Fome na Rússia
"A Grande Fome de 1601", gravura oitocentista retratando a crise famélica que devastou a Rússia no começo do século XVII. A cena mostra a população agonizando nas ruas de Moscou enquanto o pão é racionado pelas autoridades.
Crises famélicas sempre estiveram associadas à história da Rússia. Apesar do seu vasto território, as condições geográficas da Rússia não são muito favoráveis à prática agrícola, limitando enormemente as áreas de plantio. O clima severo e imprevisível do país, marcado simultaneamente por temperaturas frias e secas sazonais, também castigavam as safras e prejudicavam a regularidade das colheitas. Por fim, a histórica concentração das terras nas mãos de poucos proprietários, o sistema de cultivo utilizando o método do campo aberto e a baixa tecnologia empregada na produção também contribuíam enormemente para a ocorrência periódica de episódios severos de fome no país.
Os registros historiográficos mais antigos relatando crises famélicas na Rússia remontam à Baixa Idade Média. As Crônicas de Nikon, escritas entre 1127 e 1303, por exemplo, relatam a ocorrência de pelo menos 11 grandes fomes, que vitimaram milhares de pessoas. Outras centenas de milhares de russos pereceriam durante a Grande Fome de 1315–1317.

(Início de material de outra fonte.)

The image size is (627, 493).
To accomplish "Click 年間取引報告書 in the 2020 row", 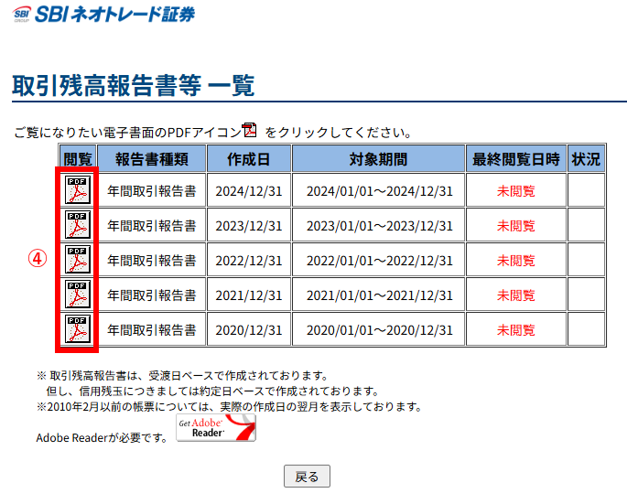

A Fome Russa de 1601-1603 foi a pior crise famélica da história do país, responsável por dizimar um terço de toda a população russa. Poucas décadas depois, o país seria atingido pela Fome de 1695-1697 que, novamente, matou parcela substancial da população.
A concentração fundiária após a criação do Império Russo agravou a situação, expondo até 80% da população russa à subnutrição. Do século XVIII até o início do século XX, a Rússia experimentava uma crise famélica, em média, a cada 10 ou 13 anos, não raramente agravadas por secas que, ocorriam, aproximadamente, de 7 em 7 anos. Duas das piores crises desse período foram a Fome de 1866-1868 e a Fome de 1891-1892. As duas crises vitimaram centenas de milhares de pessoas e estimularam o ressentimento popular contra o regime czarista, visto como omisso e indiferente ao sofrimento do povo.
Ainda no período pré-soviético a Rússia enfrentou novas crises famélicas em 1901 e 1911. As crises incentivaram o apoio popular aos movimentos anti-czaristas e marxistas que derrubariam a monarquia russa em 1917. Nas duas primeiras décadas após a Revolução de Outubro, a Rússia, agora parte integrante da União Soviética, ainda testemunharia duas grandes crises famélicas. A primeira foi a Fome de 1921-1922, que ocorreu em paralelo com a Guerra Civil Russa e atingiu o Vale do Volga e a região dos Montes Urais. A segunda foi a Fome de 1932-1933, que atingiu as regiões produtoras de cereais, como Ucrânia e Cazaquistão, vitimando 3 milhões de pessoas, acompanhada simultaneamente por uma epidemia de tifo.
A particularidade da Grande Fome de 1932-33 é o fato de que ela ocorreu quando os nazistas, arquirrivais do governo socialista russo, já haviam ascendido ao poder na Alemanha. Buscando tirar proveito da tragédia, Joseph Goebbels, ministro da propaganda de Adolf Hitler, passou a responsabilizar o governo soviético pela crise famélica, alegando que Stalin teria causado propositalmente a fome com o objetivo deliberado de exterminar a população ucraniana. Através desses rumores, Goebbels pretendia incitar uma revolta dos ucranianos contra o governo soviético e desestabilizar a nação socialista. Em 1934, William Hearst, magnata da imprensa estadunidense, viajou para a Alemanha, onde se encontrou com Adolf Hitler, de quem era admirador declarado. Após ser informado sobre a campanha anticomunista em curso na Ucrânia, os jornais de Hearst, que já publicavam textos escritos por Hitler e Mussolini, passaram a divulgar matérias sobre o "Holodomor", o "genocídio por fome" causado por Stalin, popularizando a tese entre liberais, conservadores e anticomunistas - que até hoje a repetem, malgrado a ausência de quaisquer provas documentais que substanciem as alegações de que a fome foi criada propositalmente.
Embora muito criticadas, a coletivização e a reestruturação fundiária promovidas por Stalin, bem como a modernização das técnicas e práticas agrícolas estimuladas durante a sua gestão, foram responsáveis por encerrar a longa tradição de fome que sempre acompanhou a história da Rússia. A Fome de 1932-33, paradoxalmente a única da qual o ocidente hoje se recorda, foi justamente a última fome que matou pessoas em larga escala na Rússia.